3) La remise en question de l'opposition monolithique : on rencontre une foultitude d'histoires qui se résument à l'affrontement du jeune et beau héros (de la jeune et belle héroïne) et du méchant ordre sociopolitique, oppressif par nature et bestialement simplet. Ce modèle implique une mise en scène des forces armées du régime oppressif : ces forces seront bestiales et simplettes (Mourlevat, Le combat d'hiver). Même en limitant la guerre à deux camps, nous pouvons dépasser le dualisme. On voit dans l'Iliade s'affronter les Achéens et les Troyens, certes : mais leurs chefs participent de la même aristocratie, d'ascendance divine, et entretiennent des liens de xenia qui les distinguent de la masse des hommes qui combattent sous eux. Nul des deux camps ne voulait la guerre, on peut difficilement rejeter la faute ou sur les uns ou sur les autres ; mais la guerre est le cours normal des choses. La réciproque estime et la présence de héros dans les deux camps mène à pleurer autant la mort de Patrocle que celle d'Hector. Rien ne nous force à faire en sorte que les gentils gagnent à la fin. D'abord, pourquoi faudrait-il des gentils et des méchants ? La Grande Guerre a-t-elle eu lieu entre les gentils Français et les méchants Allemands ? Ne peut-on pas sortir de ces schémas simplets ? Cette idée peut nous conduire à dépasser la nette opposition de deux camps pour créer des figures ambiguës, inclassables donc intéressantes. Les forces armées ennemies façon chair à canon n'existeraient plus.

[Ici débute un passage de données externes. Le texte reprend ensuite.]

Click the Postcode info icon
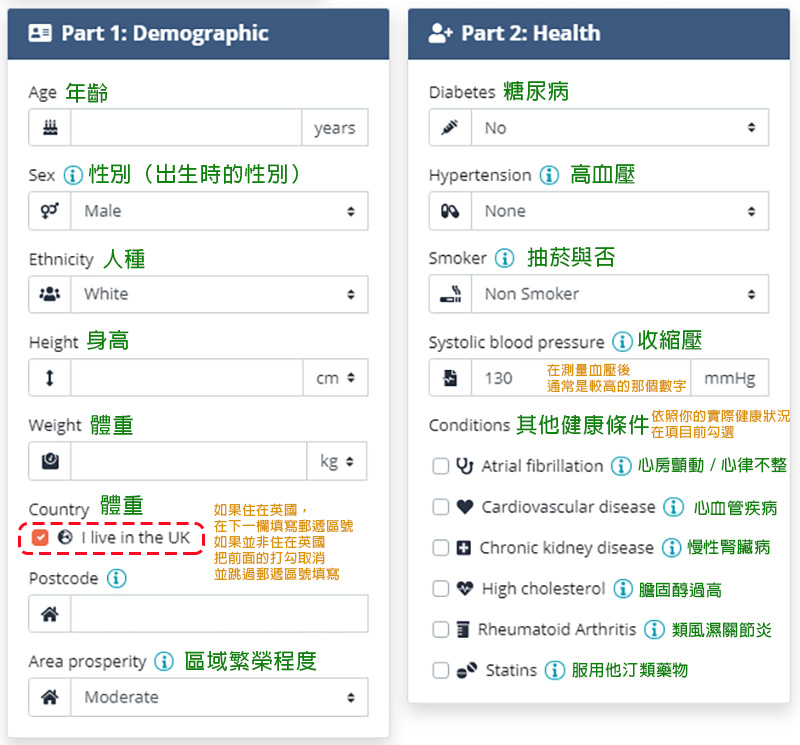 coord(116,578)
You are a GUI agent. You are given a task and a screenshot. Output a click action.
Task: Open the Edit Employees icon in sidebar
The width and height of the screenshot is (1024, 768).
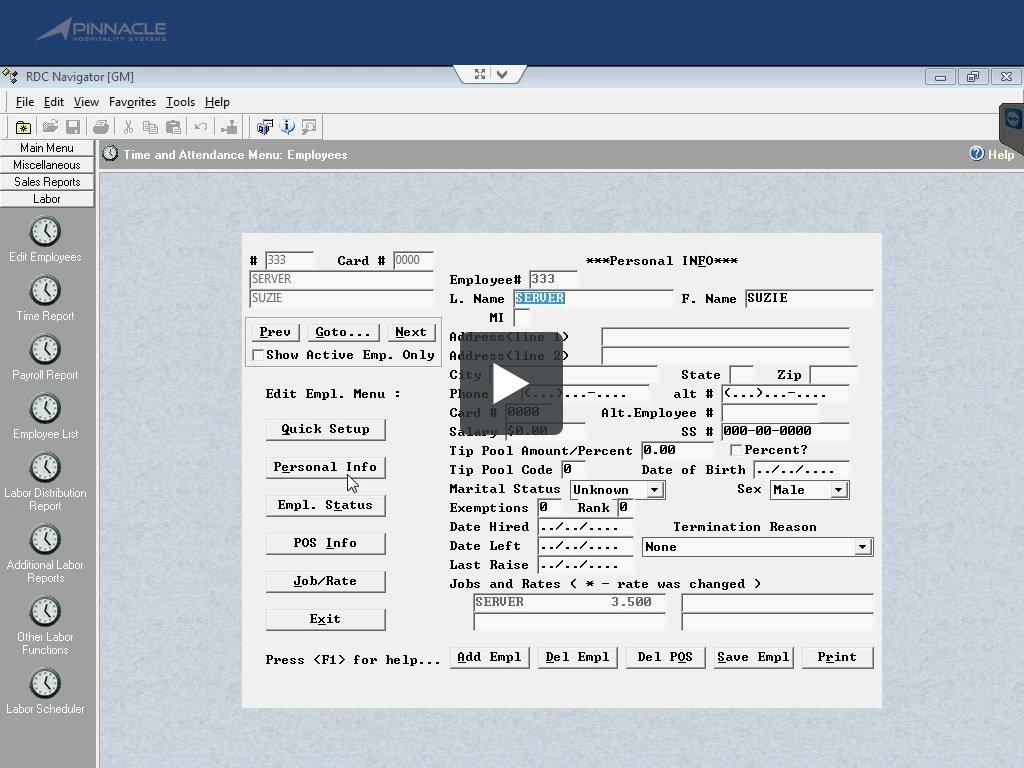tap(45, 232)

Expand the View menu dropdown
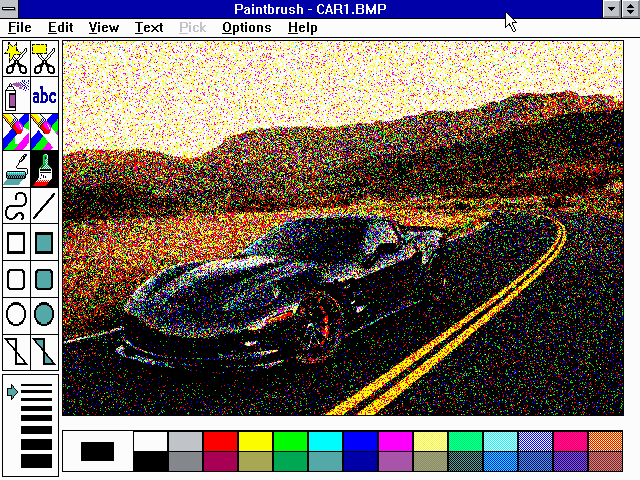coord(103,27)
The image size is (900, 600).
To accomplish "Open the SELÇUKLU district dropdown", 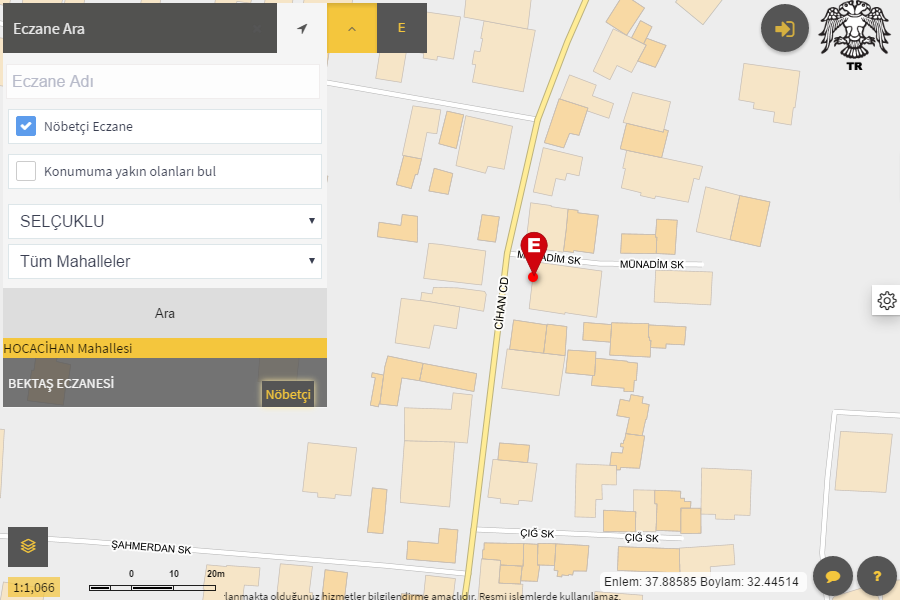I will point(165,221).
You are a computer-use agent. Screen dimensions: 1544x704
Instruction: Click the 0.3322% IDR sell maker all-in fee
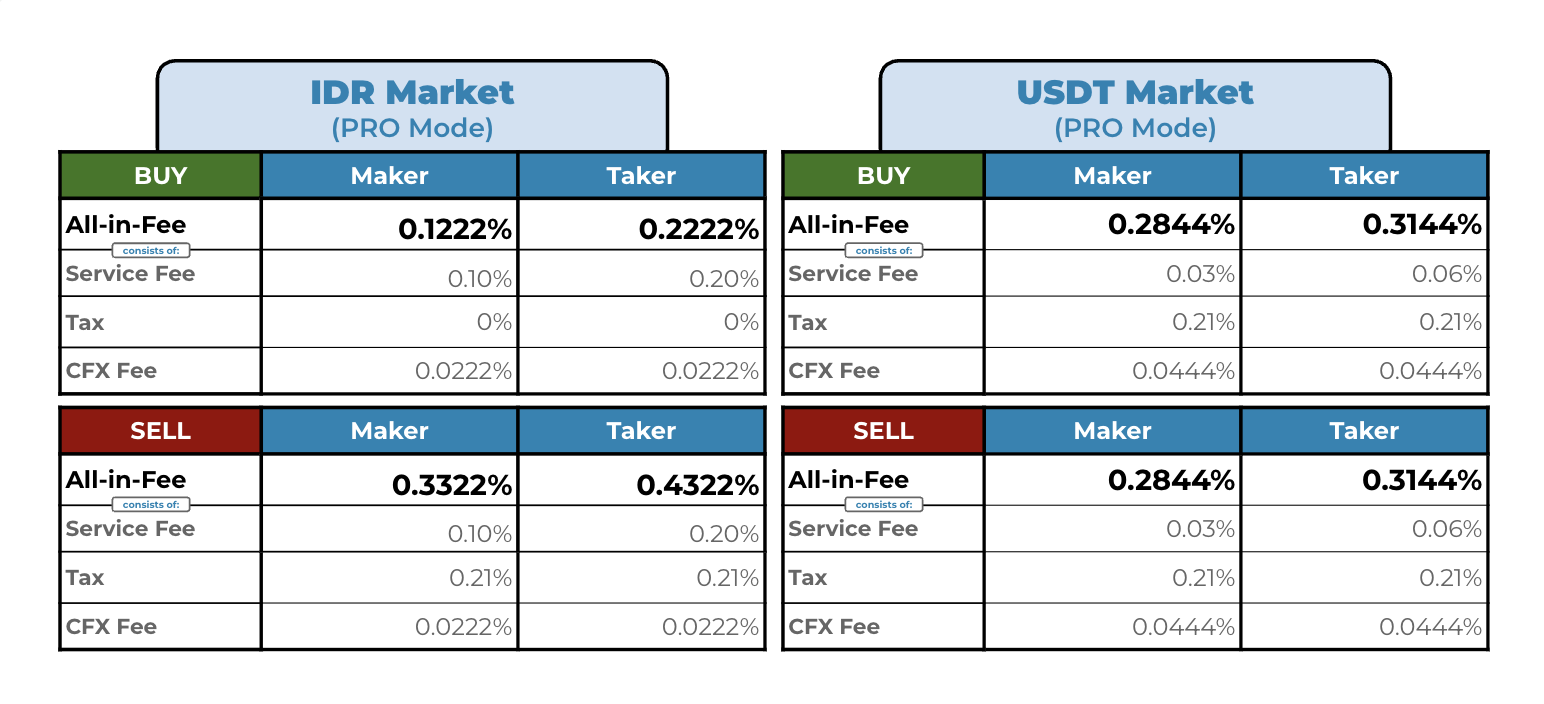pos(452,486)
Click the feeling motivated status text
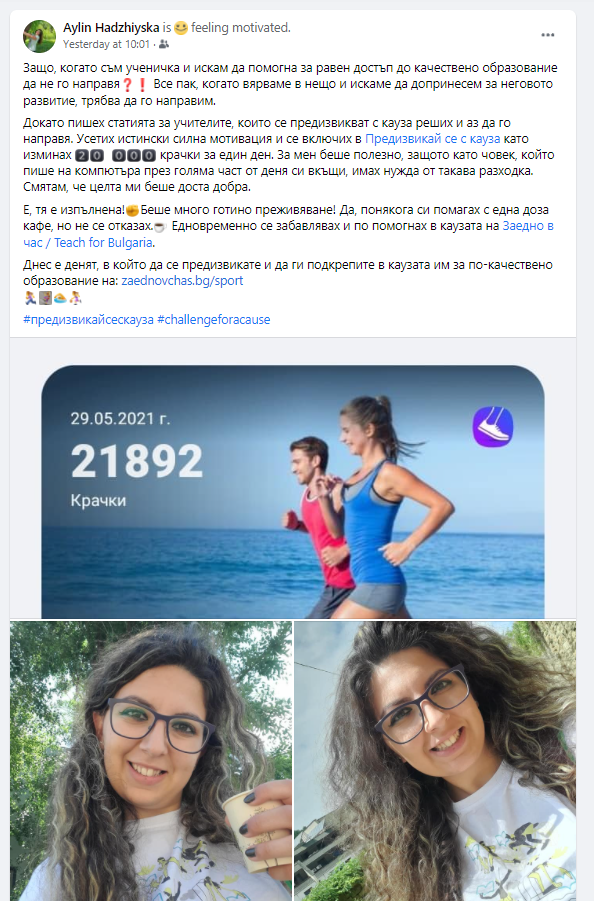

Voilà quelques idées : peut-être ai-je oublié d'autres niveaux du problème.
Le sujet m'intéresse aussi. Peux-tu partager tes conclusions personnelles ? J'aimerais beaucoup les connaître.AngeDechu a écrit :(Mon projet étant très axé sur le militaire, j'ai beaucoup réfléchi sur la question, mais je ne veux pas me faire accuser de faire de la pub, donc).